- SUPPLIED RECORDS -
########################################

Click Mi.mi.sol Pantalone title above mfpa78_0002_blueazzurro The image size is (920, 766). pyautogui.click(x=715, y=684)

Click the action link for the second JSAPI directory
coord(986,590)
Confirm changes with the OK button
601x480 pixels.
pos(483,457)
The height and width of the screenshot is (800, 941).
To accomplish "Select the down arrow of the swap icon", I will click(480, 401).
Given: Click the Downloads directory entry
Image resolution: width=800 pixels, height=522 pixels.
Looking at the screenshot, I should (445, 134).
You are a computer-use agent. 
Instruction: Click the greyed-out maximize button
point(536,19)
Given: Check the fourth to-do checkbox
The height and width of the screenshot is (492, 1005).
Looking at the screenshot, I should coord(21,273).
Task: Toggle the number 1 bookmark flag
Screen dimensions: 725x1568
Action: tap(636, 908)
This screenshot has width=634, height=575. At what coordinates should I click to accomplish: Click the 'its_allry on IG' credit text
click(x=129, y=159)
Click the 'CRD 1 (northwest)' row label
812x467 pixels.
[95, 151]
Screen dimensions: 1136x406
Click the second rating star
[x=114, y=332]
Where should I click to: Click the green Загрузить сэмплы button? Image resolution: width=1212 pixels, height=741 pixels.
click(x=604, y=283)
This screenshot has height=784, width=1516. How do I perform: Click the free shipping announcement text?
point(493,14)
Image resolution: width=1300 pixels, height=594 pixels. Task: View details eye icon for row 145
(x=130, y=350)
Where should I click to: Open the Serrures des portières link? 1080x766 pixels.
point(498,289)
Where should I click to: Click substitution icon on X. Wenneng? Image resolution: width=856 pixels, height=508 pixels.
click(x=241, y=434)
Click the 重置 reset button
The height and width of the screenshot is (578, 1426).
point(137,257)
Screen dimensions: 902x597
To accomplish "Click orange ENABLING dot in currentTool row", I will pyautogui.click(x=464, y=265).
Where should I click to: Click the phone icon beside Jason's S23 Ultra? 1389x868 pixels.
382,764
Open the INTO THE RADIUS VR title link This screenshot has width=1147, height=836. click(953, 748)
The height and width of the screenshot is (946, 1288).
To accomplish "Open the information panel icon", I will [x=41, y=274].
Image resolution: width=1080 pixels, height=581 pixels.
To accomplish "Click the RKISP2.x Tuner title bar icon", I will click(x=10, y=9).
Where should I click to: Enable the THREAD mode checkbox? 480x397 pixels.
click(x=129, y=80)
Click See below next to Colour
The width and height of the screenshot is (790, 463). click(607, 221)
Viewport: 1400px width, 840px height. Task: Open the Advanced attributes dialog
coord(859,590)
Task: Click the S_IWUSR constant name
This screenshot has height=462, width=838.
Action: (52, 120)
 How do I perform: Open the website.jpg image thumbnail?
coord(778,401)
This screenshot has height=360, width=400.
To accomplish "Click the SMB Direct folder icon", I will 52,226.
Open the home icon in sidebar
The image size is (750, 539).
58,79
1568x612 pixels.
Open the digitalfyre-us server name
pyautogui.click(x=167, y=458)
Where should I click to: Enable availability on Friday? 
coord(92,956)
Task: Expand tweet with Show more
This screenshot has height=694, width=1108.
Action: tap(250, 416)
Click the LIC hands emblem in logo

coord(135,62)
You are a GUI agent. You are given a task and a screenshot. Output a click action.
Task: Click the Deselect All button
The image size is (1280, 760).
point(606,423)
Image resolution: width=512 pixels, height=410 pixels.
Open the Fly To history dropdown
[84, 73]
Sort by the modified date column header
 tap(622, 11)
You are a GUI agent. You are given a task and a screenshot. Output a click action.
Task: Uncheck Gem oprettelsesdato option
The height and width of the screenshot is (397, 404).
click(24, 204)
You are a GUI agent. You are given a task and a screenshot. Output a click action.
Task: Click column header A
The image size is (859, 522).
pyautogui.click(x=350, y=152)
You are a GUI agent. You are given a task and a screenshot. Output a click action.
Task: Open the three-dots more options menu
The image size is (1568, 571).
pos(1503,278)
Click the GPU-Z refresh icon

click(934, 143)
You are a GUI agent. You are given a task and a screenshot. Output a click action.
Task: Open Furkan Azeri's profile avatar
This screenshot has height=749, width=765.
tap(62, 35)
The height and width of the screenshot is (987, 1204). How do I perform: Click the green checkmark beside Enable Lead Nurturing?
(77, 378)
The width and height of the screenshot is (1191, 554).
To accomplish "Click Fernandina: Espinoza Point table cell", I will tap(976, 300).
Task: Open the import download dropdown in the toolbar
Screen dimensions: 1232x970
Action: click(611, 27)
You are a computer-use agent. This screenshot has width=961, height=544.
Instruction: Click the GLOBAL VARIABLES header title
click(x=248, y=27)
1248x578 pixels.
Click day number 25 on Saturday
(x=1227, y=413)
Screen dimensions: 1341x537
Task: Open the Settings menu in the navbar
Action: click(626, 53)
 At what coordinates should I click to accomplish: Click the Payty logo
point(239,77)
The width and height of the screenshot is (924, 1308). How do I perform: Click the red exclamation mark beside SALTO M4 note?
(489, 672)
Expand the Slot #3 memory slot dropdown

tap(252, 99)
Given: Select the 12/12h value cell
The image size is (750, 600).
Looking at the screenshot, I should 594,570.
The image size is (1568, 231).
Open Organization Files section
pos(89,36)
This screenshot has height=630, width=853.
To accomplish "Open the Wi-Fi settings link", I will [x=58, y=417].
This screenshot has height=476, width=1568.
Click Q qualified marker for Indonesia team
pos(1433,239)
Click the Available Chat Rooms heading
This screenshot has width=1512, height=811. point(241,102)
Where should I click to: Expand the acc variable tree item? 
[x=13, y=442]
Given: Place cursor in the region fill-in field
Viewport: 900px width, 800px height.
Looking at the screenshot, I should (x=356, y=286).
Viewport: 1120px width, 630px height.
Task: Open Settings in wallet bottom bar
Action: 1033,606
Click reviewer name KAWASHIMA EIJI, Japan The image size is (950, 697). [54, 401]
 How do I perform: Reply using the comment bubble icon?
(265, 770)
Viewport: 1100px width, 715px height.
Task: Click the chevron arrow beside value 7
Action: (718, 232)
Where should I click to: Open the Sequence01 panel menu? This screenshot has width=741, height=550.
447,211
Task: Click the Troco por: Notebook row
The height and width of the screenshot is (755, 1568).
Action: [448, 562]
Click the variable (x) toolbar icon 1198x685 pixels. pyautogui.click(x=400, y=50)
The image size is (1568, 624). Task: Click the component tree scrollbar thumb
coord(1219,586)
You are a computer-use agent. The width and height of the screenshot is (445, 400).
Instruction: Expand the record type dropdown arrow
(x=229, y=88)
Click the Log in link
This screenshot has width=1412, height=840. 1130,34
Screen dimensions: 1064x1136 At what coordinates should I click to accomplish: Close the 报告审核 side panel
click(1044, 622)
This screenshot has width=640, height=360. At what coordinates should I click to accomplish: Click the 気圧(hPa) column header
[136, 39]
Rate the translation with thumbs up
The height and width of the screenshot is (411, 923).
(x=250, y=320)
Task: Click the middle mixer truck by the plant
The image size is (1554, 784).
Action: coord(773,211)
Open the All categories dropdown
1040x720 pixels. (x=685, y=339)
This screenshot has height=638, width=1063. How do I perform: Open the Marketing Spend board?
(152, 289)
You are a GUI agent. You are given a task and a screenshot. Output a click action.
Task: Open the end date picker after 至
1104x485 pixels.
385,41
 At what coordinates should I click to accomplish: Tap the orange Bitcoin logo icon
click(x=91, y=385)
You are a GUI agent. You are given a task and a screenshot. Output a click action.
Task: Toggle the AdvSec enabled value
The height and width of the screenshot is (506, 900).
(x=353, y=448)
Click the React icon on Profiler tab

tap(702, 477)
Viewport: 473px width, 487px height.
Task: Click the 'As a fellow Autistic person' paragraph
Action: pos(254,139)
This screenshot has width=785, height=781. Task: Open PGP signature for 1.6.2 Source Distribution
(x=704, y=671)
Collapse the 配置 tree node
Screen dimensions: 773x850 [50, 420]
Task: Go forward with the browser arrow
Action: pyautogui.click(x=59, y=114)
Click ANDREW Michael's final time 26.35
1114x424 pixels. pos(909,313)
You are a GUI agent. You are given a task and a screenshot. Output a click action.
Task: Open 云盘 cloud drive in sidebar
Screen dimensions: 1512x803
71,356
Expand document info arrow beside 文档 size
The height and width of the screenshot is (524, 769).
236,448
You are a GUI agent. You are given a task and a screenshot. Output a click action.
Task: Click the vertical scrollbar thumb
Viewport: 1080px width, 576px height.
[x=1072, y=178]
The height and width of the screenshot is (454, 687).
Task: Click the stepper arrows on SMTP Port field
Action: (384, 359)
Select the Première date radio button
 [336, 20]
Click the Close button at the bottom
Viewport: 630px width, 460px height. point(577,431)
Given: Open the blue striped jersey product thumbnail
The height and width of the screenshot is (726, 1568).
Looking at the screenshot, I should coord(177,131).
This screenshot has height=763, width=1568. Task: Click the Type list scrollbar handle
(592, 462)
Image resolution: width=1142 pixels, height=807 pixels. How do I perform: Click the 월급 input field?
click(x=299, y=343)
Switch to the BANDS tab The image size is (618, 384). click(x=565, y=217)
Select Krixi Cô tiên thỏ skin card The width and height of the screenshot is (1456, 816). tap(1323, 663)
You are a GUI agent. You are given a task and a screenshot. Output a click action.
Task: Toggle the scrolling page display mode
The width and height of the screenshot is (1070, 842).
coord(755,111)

########################################

Copy back the listing above exactly, but only from the line with "This screenshot has height=763, width=1568." through the line with "Select Krixi Cô", both ends included.

This screenshot has height=763, width=1568. Task: Click the Type list scrollbar handle
(592, 462)
Image resolution: width=1142 pixels, height=807 pixels. How do I perform: Click the 월급 input field?
click(x=299, y=343)
Switch to the BANDS tab The image size is (618, 384). click(x=565, y=217)
Select Krixi Cô tiên thỏ skin card The width and height of the screenshot is (1456, 816). tap(1323, 663)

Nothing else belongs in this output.